4. Le paradoxe du terrain inconstructible
disposant de constructibilité
Comme on l’a compris, la législation aboutit à ce
que quelqu’un puisse être propriétaire d’un terrain, totalement inconstructible
(en raison d’une D.J.G) et disposant cependant d’une abondante
constructibilité. Ce paradoxe, un peu gros à avaler quand on l’expliquait voici
25 ou 30 ans, semble aujourd’hui bien admis. Comment sort-on du paradoxe et
n’y a-t-il pas certaines exceptions ?
4.1. La sortie courante du paradoxe
Il en présente deux :
·
le premier, on l’a signalé, c’est de pouvoir
“ reporter ” tout ou partie de la constructibilité sur la partie
constructible, non touchée par le D.J.C., si la propriété n’y est pas
entièrement soumise ;
·
le second est de pouvoir transférer cette constructibilité
sur un autre terrain, si elle ne peut pas être, en tout ou partie, utilisée sur
la propriété. C’est le transfert de C.O.S.
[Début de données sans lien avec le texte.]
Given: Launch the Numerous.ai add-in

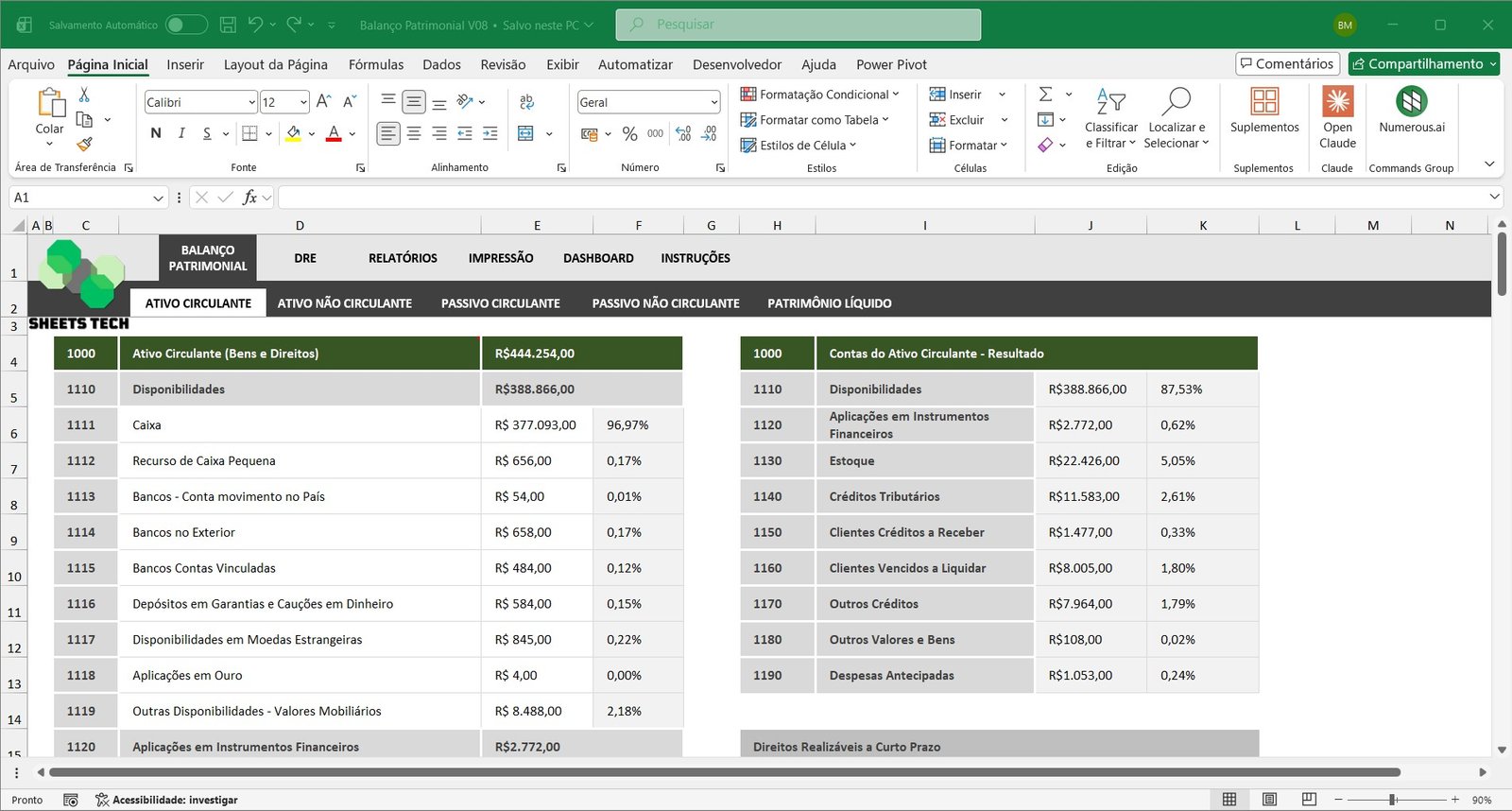Looking at the screenshot, I should tap(1411, 101).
La première faculté est d’usage courant. La seconde est, hélas, d’usage plus rare, car l’administration ne l’a
jamais favorisé dans les POS .
Ce sont ces facultés qui rendent la D.J.G. plus
supportable, car le propriétaire conserve l’élément économique fongible,
attaché à la propriété, même s’il en perd les éléments non fongibles (forme,
localisation, situation...) sur lesquels il ne peut construire.
La législation comporte ainsi, avec la notion de
constructibilité, un facteur de fluidité, particulièrement rare et précieux, en
matière immobilière, ou les rigidités sont de règle.
4.2. Les sorties particulières du paradoxe
Le même souci d’équité réciproque et de fluidité
ont donné un sens, nuancé mais juste, à la notion de constructibilité, dans
deux autres cas :
·
les cessions
gratuites imposées par le permis de construire, dans les conditions
fixées par le Code. La constructibilité du terrain cédé gratuitement reste au
propriétaire, comme une sorte d’indemnisation compensant la dépossession unilatérale
dont il est victime. C’est un droit pour lui, de conserver la constructibilité.
·
les cessions
gratuites acceptées par le propriétaire d’un emplacement réservé
pour un équipement. Dans cette hypothèse, l’espace de l’emplacement, destiné à
être acquis par la puissance publique, est normalement indemnisé le moment venu
(achat amiable ou expropriation).La constructibilité issue du COS qui s’y
applique ne lui bénéficie pas mais si, à l’occasion d’un projet qu’il envisage,
ledit propriétaire accepte de céder
gratuitement le terrain parce qu’on le lui demande, il en conserve alors la
constructibilité. C’est une faculté pour lui de céder gratuitement le terrain
et de conserver la constructibilité qui constitue une sorte de contrepartie de
la cession gratuite.
4.3. Conclusion
En d’autres termes, les principes et les modalités qui gouvernent
l’articulation des D.J.G. et des règles écrites et, plus concrètement, celle
des espaces boisés classés et de la constructibilité, ont une longue antériorité,
des bases réfléchies, des régimes juridiques clairs et nuancés. Ils ne sortent
pas d’une improvisation locale hasardeuse suspecte de favoritisme.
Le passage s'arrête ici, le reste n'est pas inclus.